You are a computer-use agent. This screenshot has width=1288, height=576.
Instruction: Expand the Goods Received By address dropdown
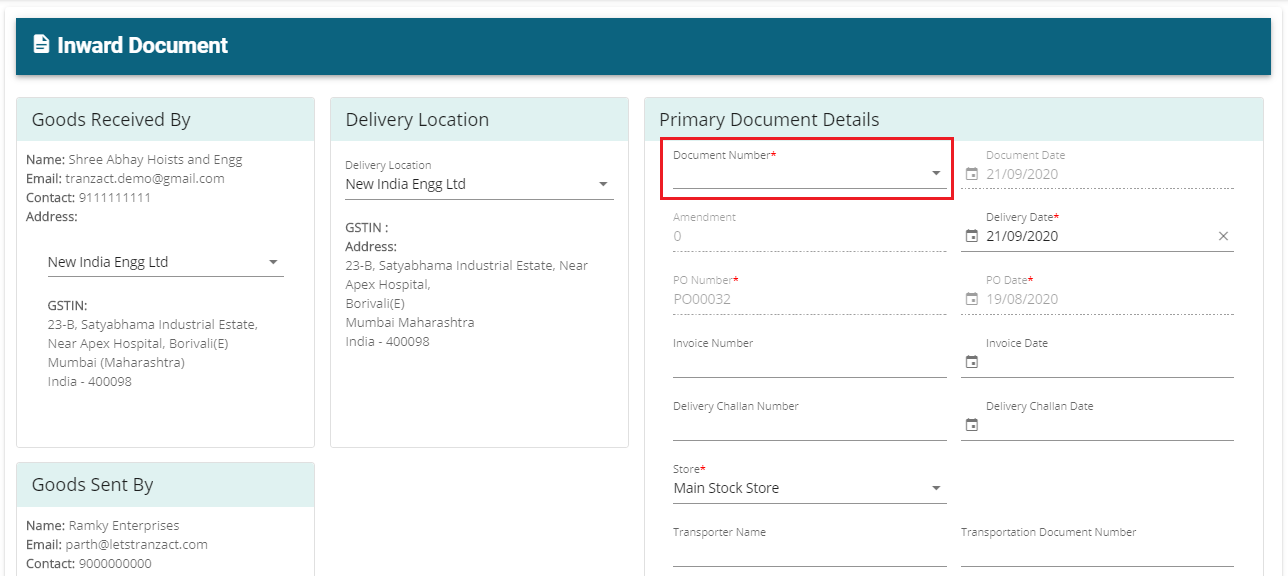pyautogui.click(x=166, y=262)
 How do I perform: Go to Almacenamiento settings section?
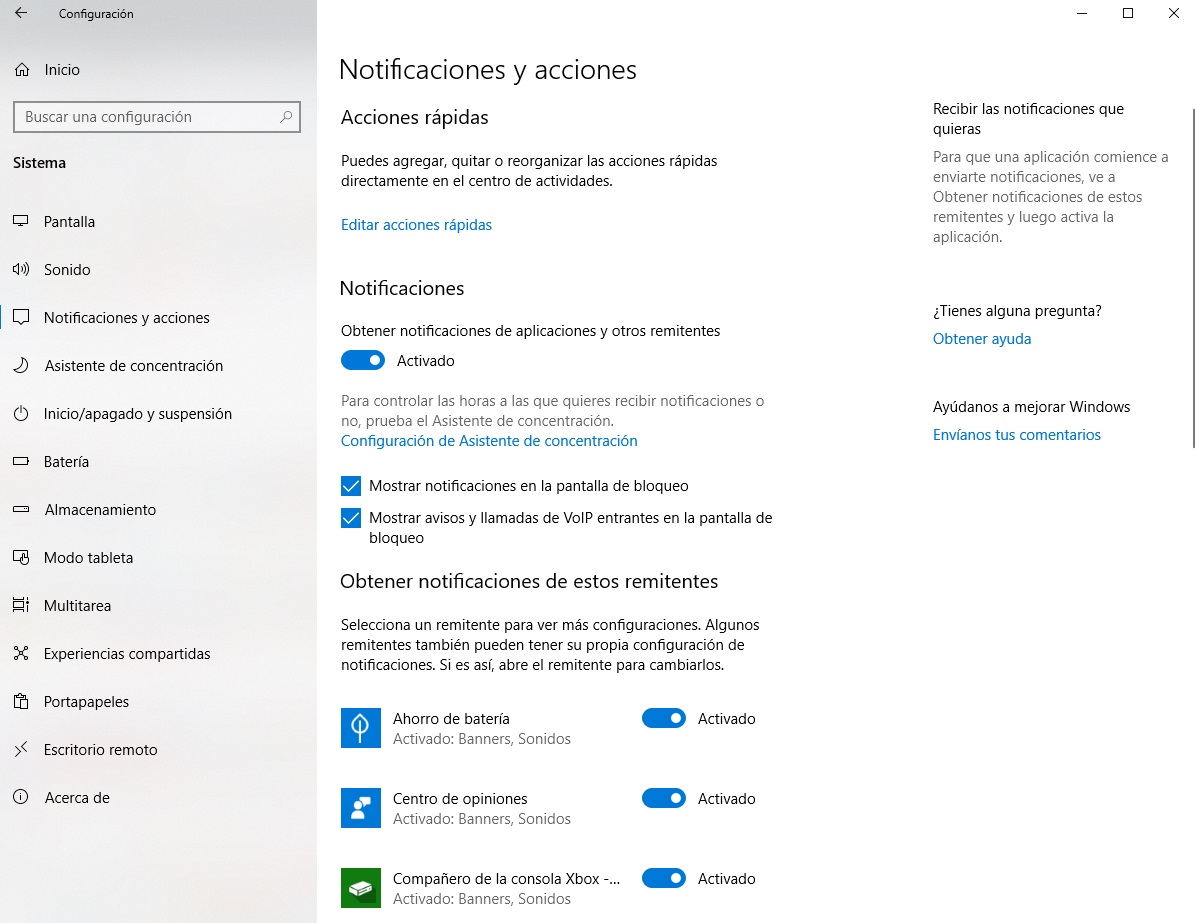100,510
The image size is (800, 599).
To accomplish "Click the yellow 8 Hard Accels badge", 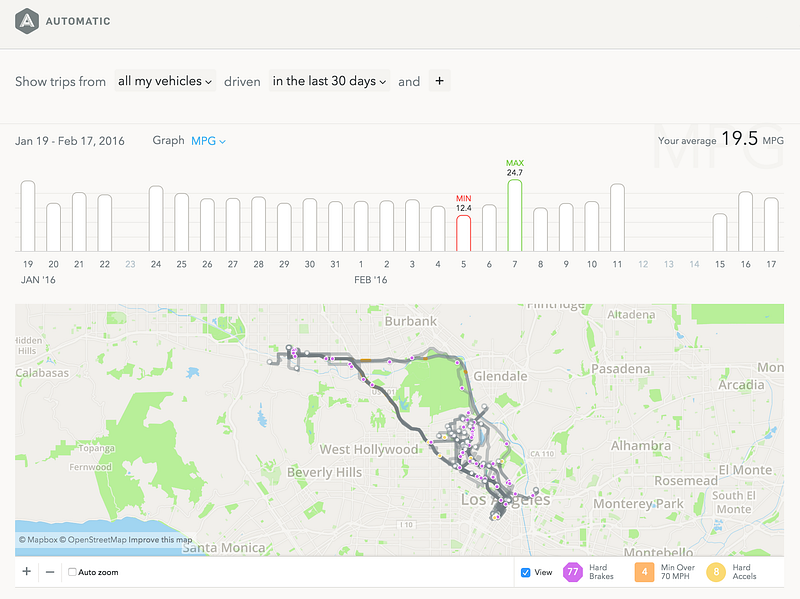I will pos(716,572).

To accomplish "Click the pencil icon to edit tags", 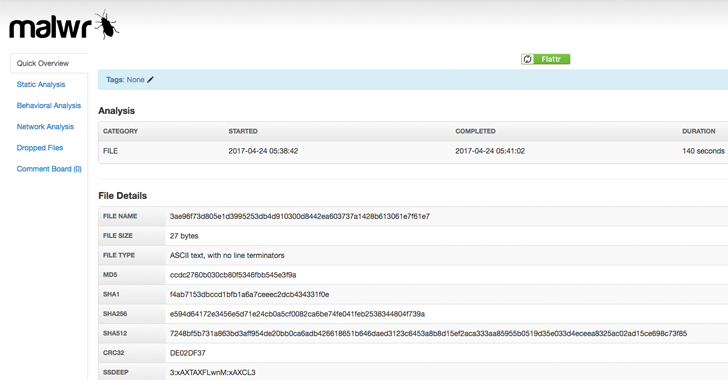I will tap(150, 80).
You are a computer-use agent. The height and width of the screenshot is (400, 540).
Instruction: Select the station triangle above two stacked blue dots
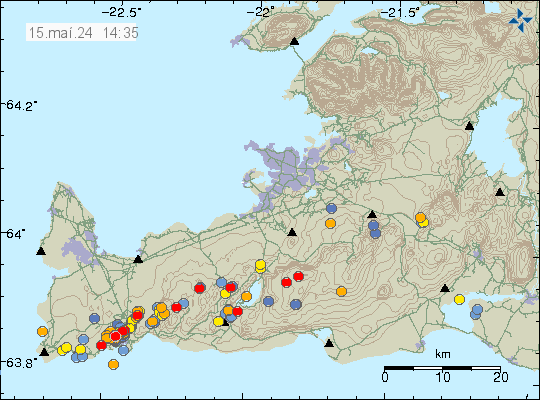tap(372, 214)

┄┄┄┄┄┄┄┄┄┄

• GOAL OF THE EXERCISE:
Your answer should be only the number of lines in the records that hold the word "height".

• ANSWER SECTION:
2